Courtesy of Tom Lindmark of BUT THEN WHAT

There’s been much discussion, in fact so much as to cause overload, about the pension time bomb among monkeys, governmentstate and local governments that I hate to add to it. Nevertheless, I would like to direct you to a short and easy to read editorial in the WSJ today.

The point of the article is that the states continue to cook the books when it comes to pension accounting and a fair representation of the liability to which their taxpayers are subject. It illustrates just how far some states are going to pull the wool over everyone’s eyes:

Public employee pension plans are plagued by overgenerous benefits, chronic underfunding, and now trillion dollar stock-market losses. Based on their preferred accounting methods — which discount future liabilities based on high but uncertain returns projected for investments — these plans are underfunded nationally by around $310 billion.

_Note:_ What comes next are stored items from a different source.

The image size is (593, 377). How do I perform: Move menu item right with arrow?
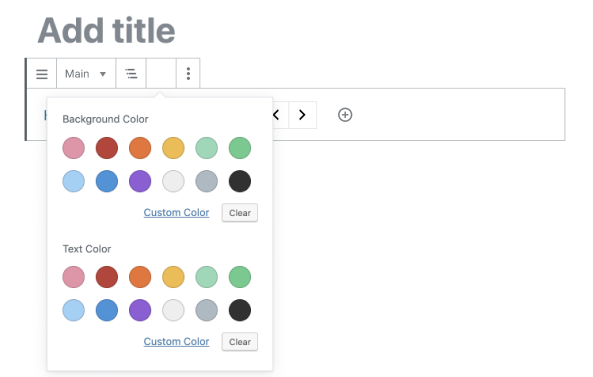302,115
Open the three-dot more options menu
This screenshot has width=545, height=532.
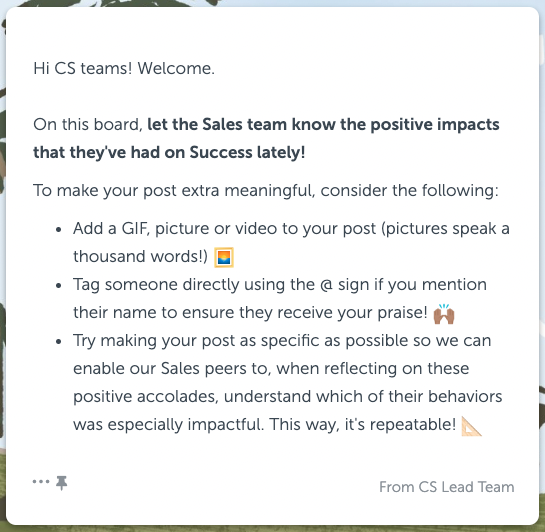point(41,482)
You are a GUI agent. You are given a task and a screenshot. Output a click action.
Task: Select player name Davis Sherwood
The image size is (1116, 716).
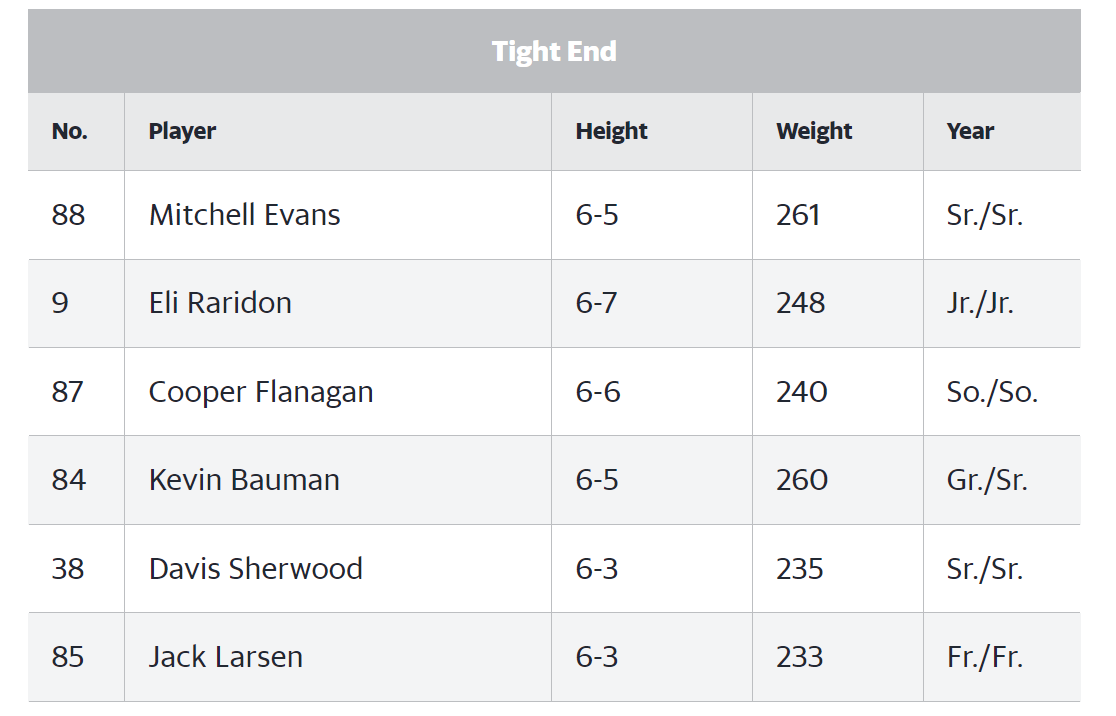click(256, 569)
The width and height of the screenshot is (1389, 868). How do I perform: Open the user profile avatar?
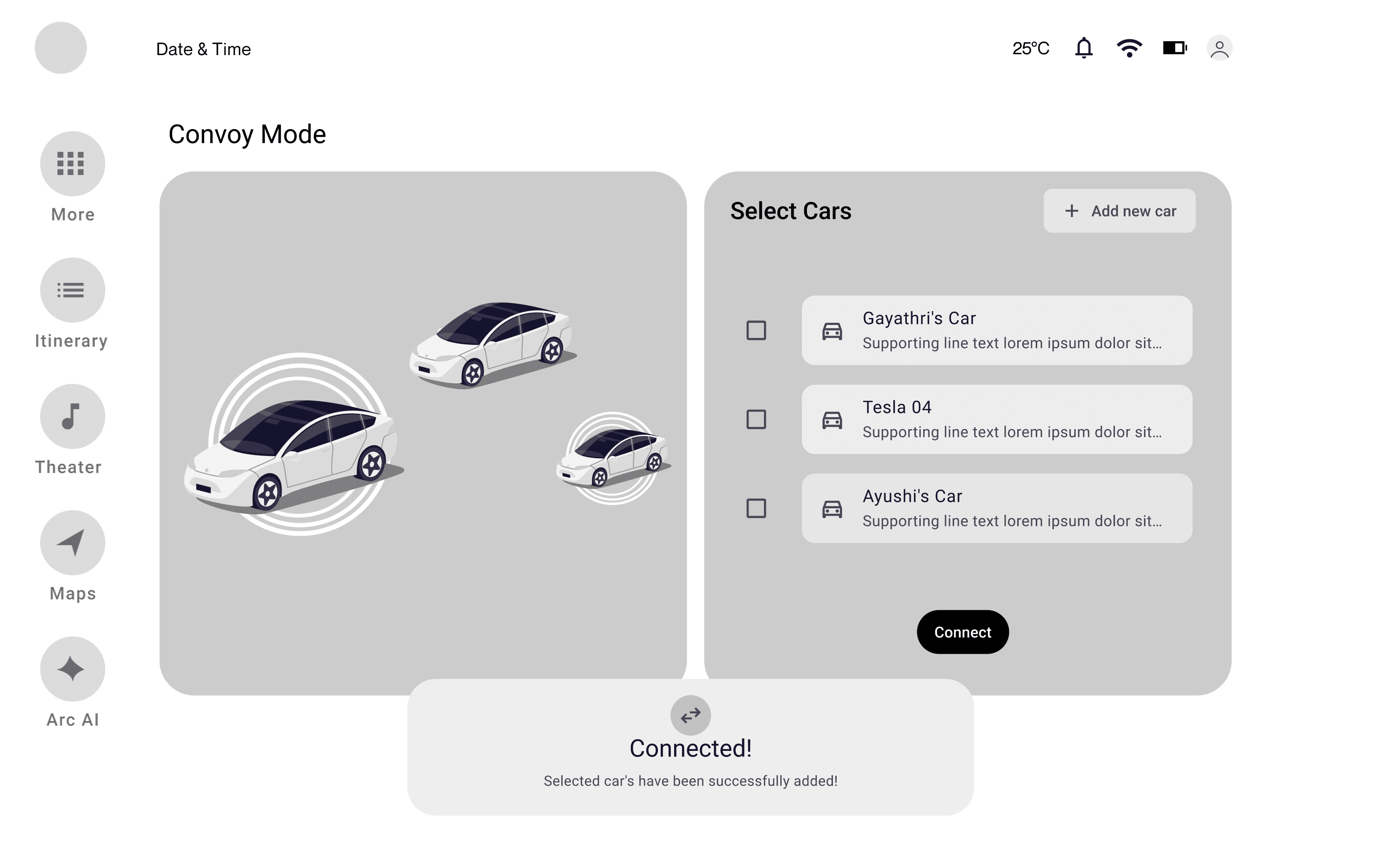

The numbers are worse using market valuation methods (the methods private-sector plans must use), which discount benefit liabilities at lower interest rates to reflect the chance that the expected returns won’t be realized. Using that method, University of Chicago economists Robert Novy-Marx and Joshua Rauh calculate that, even prior to the market collapse, public pensions were actually short by nearly $2 trillion. That’s nearly $87,000 per plan participant. With employee benefits guaranteed by law and sometimes even by state constitutions, it’s likely these gargantuan shortfalls will have to be borne by unsuspecting taxpayers.

Some public pension administrators have a strategy, though: Keep taxpayers unsuspecting. The Montana Public Employees’ Retirement Board and the Montana Teachers’ Retirement System declare in a recent solicitation for actuarial services that “If the Primary Actuary or the Actuarial Firm supports [market valuation] for public pension plans, their proposal may be disqualified from further consideration.”

Scott Miller, legal counsel of the Montana Public Employees Board, was more straightforward: “The point is we aren’t interested in bringing in an actuary to pressure the board to adopt market value of liabilities theory.”

At least they aren’t shy about what they’re up to. I guess the rationalization is that so long as no one knows about a problem there isn’t a problem. What the hell, it worked for California for a long time.

Now it’s not like the government and private accounting standards associations aren’t aware of the problem. They are “studying it” and have been doing so for years. Currently they think that they may have a position on the subject sometime after 2013. Of course, if nothing implodes by then they will no doubt subject the topic to more scrutiny in order to allow the problem compound.